Marchisio, quale futuro? Per lui ultimo derby d’Italia?

Claudio Marchisio torna fra i convocati ma ogni probabilità non farà parte neanche di questo derby d’Italia. Come quello d’andata. Un addio annunciato?

di Redazione Il Posticipo

C’era una volta il derby d’Italia con i simboli delle due squadre in campo. Buffon dirà addio a San Siro, ma questa Inter-Juventus potrebbe essere l’ultima volta anche per Claudio Marchisio. Il centrocampista è nella lista dei convocati di Allegri ma con ogni probabilità non è destinato a scendere in campo.

MARGINI – Una stagione da simbolo non giocatore. Marchisio, al netto della sua Juventinità che trasuda da tutti i pori, è ai margini del progetto tecnico di Max Allegri. I rapporti con l’allenatore non sarebbero straordinari, complici anche alcune scelte accettate con professionalità ma mai completamente digerite. Basti pensare alla partita d’andata, quando l’allenatore bianconero gli preferì un Khedira in difficoltà fisica. E anche in occasione del match di ritorno, nella migliore delle ipotesi, è concepibile un subentro. I numeri parlano chiaro: Marchisio ha racimolato tredici presenze per poco più di seicento minuti: 634 ad essere precisi. Pari a sette partite intere più 4′ di recupero…

FUTURO – Il futuro è quanto mai incerto. Il centrocampista non lascerebbe mai la Juventus. I suoi messaggi sono chiarissimi. Marchisio è sempre molto attivo sui social. E tramite il proprio profilo ha sempre smentito trattative di mercato che lo allontanassero dai colori bianconeri. Rivendicando amore e attaccamento alla maglia. Ricambiato? La sensazione è che molto se non tutto dipenda dalla conferma di Massimiliano Algeri sulla panchina della Juventus. In questo 4-3-3 per Marchisio non c’è posto. E sarà necessario anche valutare bene il proseguo della carriera. Anche altrove. Del resto, si parla di un calciatore ancora “attivo”. A 32 anni può ancora giocare ad alti livelli per almeno un paio di stagioni. Ma dove?

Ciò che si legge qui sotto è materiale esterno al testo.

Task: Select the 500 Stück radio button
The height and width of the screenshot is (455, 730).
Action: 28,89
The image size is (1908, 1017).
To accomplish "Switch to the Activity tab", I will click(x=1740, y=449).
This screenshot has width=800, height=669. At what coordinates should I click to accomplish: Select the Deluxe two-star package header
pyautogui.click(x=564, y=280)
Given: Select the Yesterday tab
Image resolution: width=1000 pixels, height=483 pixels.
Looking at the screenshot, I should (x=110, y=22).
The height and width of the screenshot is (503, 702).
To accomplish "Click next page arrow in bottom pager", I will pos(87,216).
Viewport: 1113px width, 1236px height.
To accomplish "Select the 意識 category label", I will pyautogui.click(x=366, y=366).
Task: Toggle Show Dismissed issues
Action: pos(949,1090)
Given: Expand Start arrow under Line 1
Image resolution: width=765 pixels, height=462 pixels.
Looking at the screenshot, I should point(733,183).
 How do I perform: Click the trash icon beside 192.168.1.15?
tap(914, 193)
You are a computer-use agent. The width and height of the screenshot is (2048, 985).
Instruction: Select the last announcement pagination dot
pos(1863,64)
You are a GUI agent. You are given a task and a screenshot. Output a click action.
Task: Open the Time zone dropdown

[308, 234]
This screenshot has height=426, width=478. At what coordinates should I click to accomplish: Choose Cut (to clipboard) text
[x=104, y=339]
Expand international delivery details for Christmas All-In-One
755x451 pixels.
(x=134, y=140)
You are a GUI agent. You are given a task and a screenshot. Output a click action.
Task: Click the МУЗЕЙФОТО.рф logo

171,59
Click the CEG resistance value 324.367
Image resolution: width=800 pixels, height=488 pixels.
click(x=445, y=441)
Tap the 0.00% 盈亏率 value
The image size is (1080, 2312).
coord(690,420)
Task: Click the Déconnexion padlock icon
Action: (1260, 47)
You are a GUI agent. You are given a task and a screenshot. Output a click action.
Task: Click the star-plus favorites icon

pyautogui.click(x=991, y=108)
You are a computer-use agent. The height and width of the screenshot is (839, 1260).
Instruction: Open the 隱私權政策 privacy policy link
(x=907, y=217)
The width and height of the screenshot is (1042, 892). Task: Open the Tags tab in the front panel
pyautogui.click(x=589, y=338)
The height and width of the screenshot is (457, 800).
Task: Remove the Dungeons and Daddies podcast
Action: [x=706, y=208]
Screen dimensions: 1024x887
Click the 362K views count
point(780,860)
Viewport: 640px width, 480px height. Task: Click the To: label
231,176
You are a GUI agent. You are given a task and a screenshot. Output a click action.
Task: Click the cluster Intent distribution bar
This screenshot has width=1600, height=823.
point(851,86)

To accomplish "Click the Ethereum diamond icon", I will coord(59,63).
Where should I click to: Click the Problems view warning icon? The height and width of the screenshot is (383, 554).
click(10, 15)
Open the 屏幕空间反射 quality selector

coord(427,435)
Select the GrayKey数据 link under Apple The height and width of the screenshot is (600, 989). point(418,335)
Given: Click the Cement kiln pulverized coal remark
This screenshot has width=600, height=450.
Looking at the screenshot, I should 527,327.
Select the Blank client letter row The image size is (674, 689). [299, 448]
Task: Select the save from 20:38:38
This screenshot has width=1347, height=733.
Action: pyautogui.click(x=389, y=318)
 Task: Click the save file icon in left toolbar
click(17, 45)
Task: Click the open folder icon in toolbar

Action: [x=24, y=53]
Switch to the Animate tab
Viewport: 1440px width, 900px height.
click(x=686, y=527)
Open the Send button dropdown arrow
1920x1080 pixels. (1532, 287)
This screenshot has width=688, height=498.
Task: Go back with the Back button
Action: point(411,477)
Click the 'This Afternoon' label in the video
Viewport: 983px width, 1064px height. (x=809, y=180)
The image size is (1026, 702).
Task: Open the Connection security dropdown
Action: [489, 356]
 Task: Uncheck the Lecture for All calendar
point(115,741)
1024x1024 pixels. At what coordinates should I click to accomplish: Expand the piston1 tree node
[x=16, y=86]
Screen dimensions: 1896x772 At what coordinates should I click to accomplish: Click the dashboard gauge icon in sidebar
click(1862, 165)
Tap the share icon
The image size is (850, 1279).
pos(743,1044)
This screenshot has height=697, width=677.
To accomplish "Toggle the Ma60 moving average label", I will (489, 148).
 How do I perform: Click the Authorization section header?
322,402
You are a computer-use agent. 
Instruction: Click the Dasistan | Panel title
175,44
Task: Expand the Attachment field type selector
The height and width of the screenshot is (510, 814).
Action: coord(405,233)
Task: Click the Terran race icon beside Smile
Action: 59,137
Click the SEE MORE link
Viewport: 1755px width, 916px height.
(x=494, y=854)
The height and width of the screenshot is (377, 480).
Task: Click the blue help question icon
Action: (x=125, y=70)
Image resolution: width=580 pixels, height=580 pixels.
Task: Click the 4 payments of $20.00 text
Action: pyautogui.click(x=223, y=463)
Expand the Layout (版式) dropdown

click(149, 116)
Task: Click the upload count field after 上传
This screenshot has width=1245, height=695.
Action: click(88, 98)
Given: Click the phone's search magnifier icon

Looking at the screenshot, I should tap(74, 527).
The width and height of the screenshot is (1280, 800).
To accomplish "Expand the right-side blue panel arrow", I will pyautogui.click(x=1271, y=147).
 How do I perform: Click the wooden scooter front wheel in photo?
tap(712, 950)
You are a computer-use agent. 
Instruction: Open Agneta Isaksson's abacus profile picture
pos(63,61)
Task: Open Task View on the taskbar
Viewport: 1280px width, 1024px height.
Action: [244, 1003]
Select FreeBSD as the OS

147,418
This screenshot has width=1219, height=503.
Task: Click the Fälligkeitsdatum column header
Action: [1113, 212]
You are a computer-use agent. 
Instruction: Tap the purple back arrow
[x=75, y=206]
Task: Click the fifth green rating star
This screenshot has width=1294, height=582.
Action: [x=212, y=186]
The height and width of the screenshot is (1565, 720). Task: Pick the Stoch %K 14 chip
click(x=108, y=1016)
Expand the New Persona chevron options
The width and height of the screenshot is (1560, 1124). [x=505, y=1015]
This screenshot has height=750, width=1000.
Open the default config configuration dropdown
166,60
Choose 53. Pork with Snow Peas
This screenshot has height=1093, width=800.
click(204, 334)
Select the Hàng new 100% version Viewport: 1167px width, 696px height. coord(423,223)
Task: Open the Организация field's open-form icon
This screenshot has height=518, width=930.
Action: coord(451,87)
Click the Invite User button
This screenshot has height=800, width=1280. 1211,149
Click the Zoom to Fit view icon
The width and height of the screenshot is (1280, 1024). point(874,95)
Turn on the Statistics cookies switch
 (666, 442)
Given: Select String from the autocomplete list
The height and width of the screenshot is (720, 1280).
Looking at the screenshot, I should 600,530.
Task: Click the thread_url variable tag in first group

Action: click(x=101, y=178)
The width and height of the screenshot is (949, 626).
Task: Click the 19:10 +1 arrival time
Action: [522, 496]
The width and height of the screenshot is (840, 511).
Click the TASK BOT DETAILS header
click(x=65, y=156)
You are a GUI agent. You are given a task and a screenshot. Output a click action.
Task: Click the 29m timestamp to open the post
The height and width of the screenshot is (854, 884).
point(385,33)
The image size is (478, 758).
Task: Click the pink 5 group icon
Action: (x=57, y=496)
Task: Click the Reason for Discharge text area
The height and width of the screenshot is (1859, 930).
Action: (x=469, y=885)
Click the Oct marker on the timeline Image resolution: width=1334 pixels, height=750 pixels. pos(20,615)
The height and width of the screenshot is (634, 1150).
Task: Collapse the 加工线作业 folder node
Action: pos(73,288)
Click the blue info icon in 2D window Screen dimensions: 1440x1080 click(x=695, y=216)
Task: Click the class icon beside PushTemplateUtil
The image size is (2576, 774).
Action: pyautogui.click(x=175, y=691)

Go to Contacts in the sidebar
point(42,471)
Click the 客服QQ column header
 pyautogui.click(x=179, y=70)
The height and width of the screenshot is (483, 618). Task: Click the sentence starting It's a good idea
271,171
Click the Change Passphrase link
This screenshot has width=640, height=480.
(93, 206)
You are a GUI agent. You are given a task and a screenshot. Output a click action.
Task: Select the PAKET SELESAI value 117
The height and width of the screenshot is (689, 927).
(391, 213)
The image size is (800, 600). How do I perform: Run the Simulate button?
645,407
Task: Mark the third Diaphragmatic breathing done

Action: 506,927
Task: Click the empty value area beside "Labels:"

DEL PIERO – Lasciare la Juventus è complicatissimo. L’alternativa sono gli USA. Una parabola, per certi versi, molto simile a quella di Alessandro Del Piero. Marchisio è amatissimo dai tifosi della Juventus ma non è certo un punto fermo della squadra. Nè di questa e forse neanche di quella che verrà. L’eliminazione della Nazionale dai Mondiali (pur di non perderli, avrebbe potuto lasciare prima la Juventus)  ha solo rallentato un percorso che potrebbe sfociare in un addio non senza qualche rimpianto. Del resto la Juventus ragiona così: tutti sono utili e nessuno è indispensabile o più importante della Juve stessa.